Ok, that makes it even more worthwhile for them to keep one tree
locally, I didn't think of that :-).

> > the commit is accepted. The 'update' hook documentation suggests that
> > ACLs should be possible and implemented via that.
> Yes.  I run probably the most paranoid update hook in existance.
> If you want a copy let me know, I'll send it to you.  Its a Perl
> script that verifies the 'committer ' line matches the UNIX uid (by
> doing a table lookup) for every new commit or tag being introduced
> to the repository.  It also verifies that the user can update that
> branch, create it, delete it, or rewind it.
> 
> It sounds like you would need to add some additional rules about
> specific paths being modified only by certain people in certain
> branches (for the SELinux stuff), and running other validations in
> the documentation (whatever that is).

○ ○ ○ ○

## Short task 1
In the email excerpt about the update hook, why would the other person need extra rules limiting who may modify specific paths in certain branches?
## Short task 2
According to the email excerpt, what language is the update hook script written in?
## Short task 3
Continue the email excerpt about the update hook, starting after its last sentence.

Lines of data:
○ ○ ○ ○

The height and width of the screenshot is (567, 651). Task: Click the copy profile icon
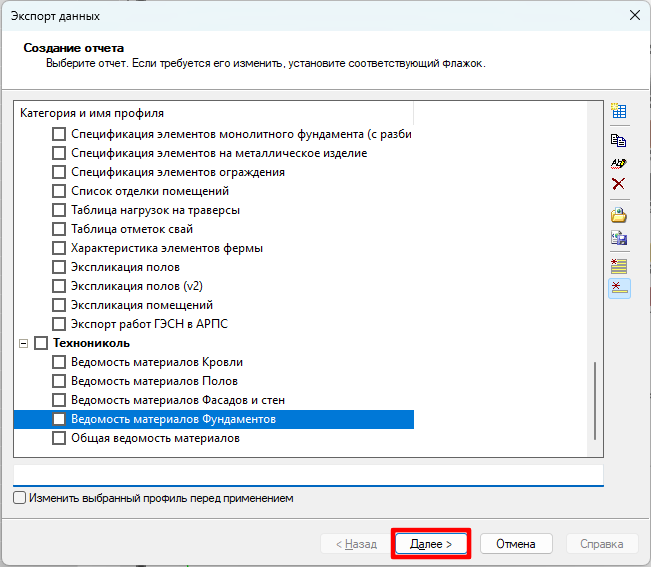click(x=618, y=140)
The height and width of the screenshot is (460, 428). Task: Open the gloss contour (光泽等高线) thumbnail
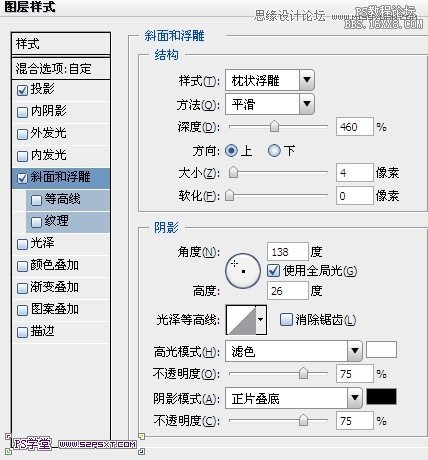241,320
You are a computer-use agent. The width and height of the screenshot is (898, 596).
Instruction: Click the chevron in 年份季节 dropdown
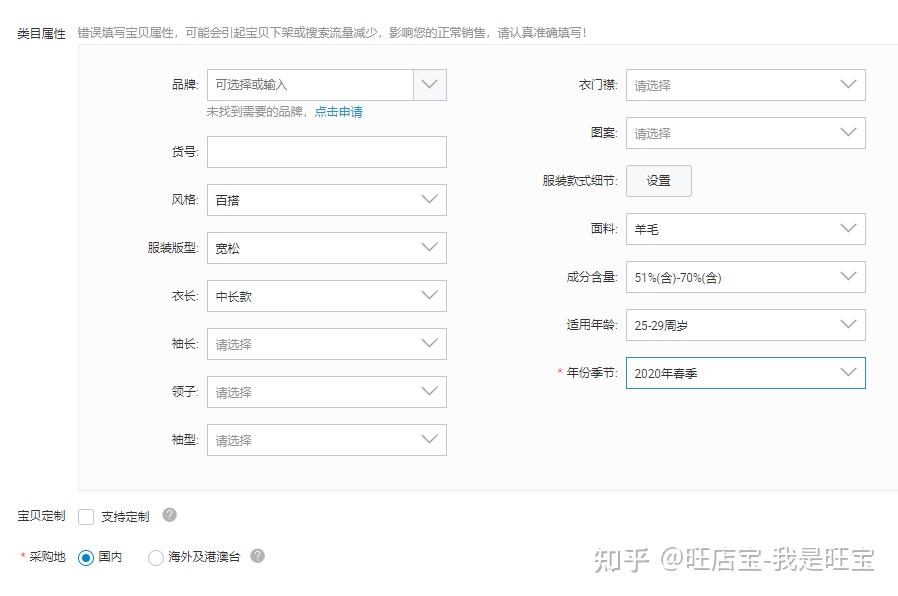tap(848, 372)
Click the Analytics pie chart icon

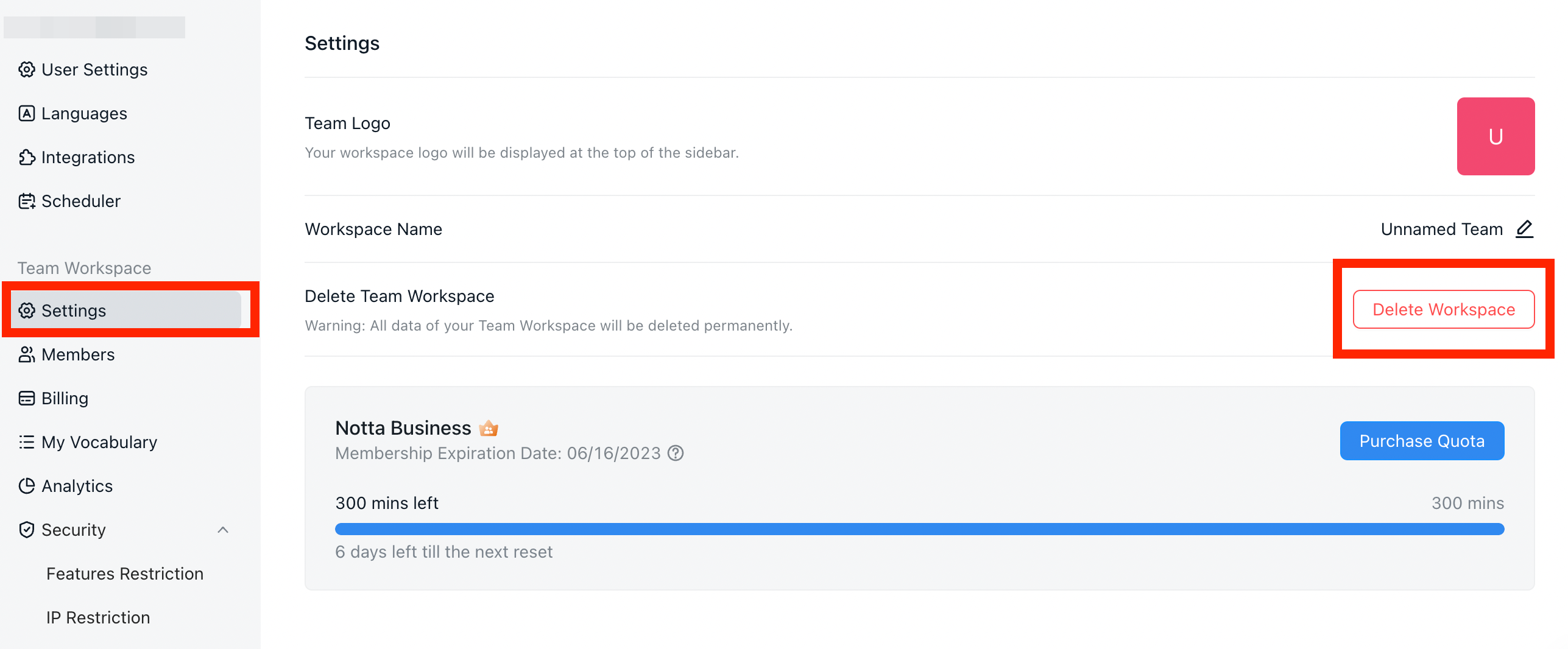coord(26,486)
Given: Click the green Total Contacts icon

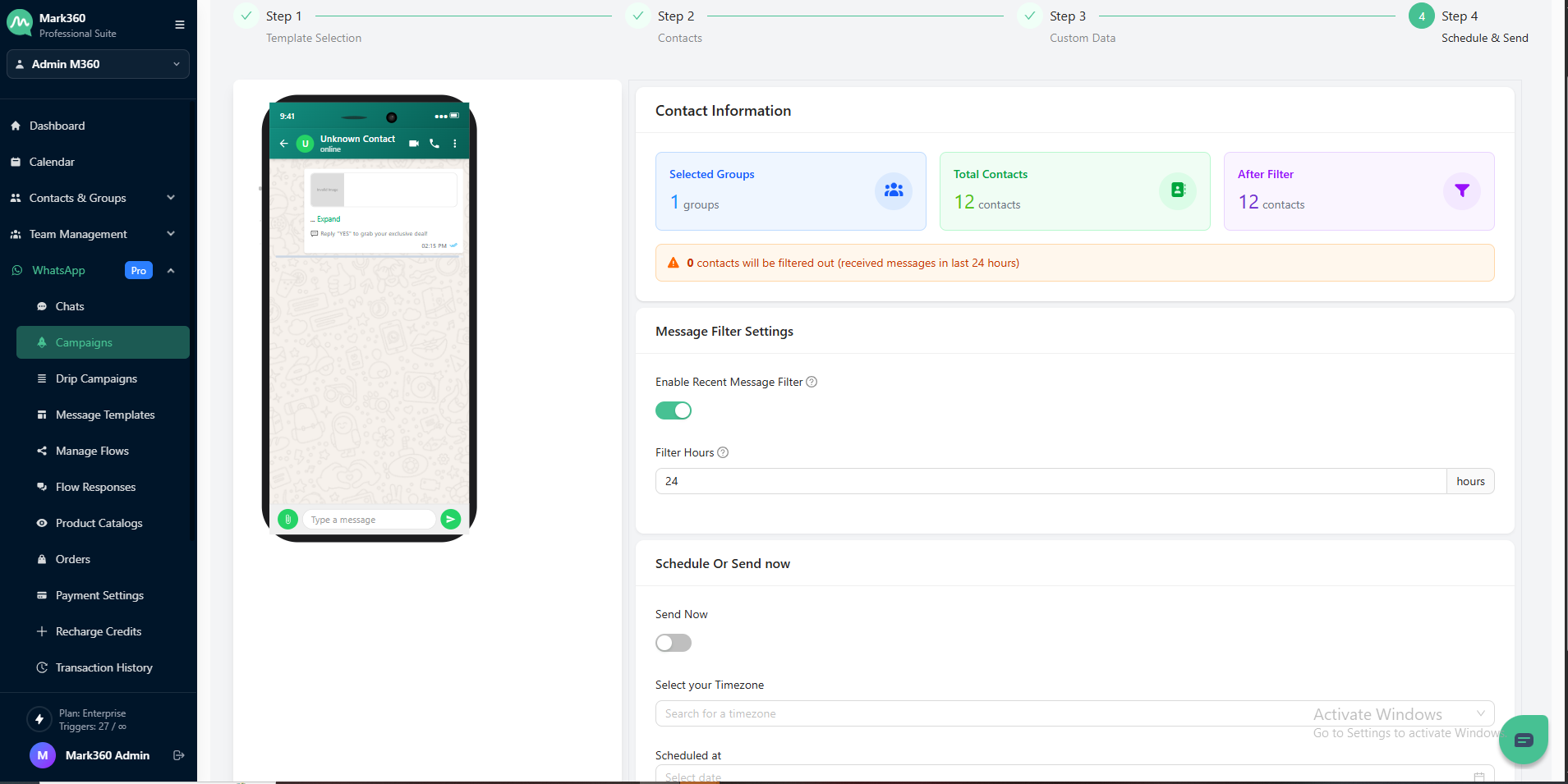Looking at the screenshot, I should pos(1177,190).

○ ○ ○ ○

## Reply 1
Those extra rules would be needed for the SELinux stuff. Certain people would have to be the only ones allowed to modify specific paths in certain branches.

## Reply 2
Perl.

## Reply 3
Yes please, it would be greatly appreciated. I'll hack path ACLs into
it, and feed it back to contrib/? (CVS and SVN ship ACL stuff in their
contrib/, so we could probably follow suite safely).

> What you could do is create a program that mangles the files before
> delivery.  You would probably want to do something like:
> 
>   $Id: 7fbf239:path/to/file$
There's one core problem with mangled after the fact there:
It's going to break checksum/gpg verification later.
Here's the existing CVS process as a comparison.
1. Developer creates/changes foo-1.2.ebuild. (cvs add, but not cvs ci).
2. Runs the local verify+commit tool (repoman).
(these steps are done by repoman now)
3. Generates the initial Manifest (contains SHA256/MD5/RIPEMD160 etc.).
4. Commits the initial Manifest AND the files from the developer.
5. Gegenerated Manifest because of any keywords in the files.
6. Manifest is clear-signed with gpg.
7. Signed Manifest is committed.

We can't require the re-processing of the files before they can be
verified, as that removes the ability for users to easily verify them
with standard tools (md5sum,sha256sum).

The direct conversion of such a process to insert the $Id$ and then
re-commit that $Id$ runs into chicken-and-egg problems as well, so
either git needs to insert the keyword, or the file can't be changed.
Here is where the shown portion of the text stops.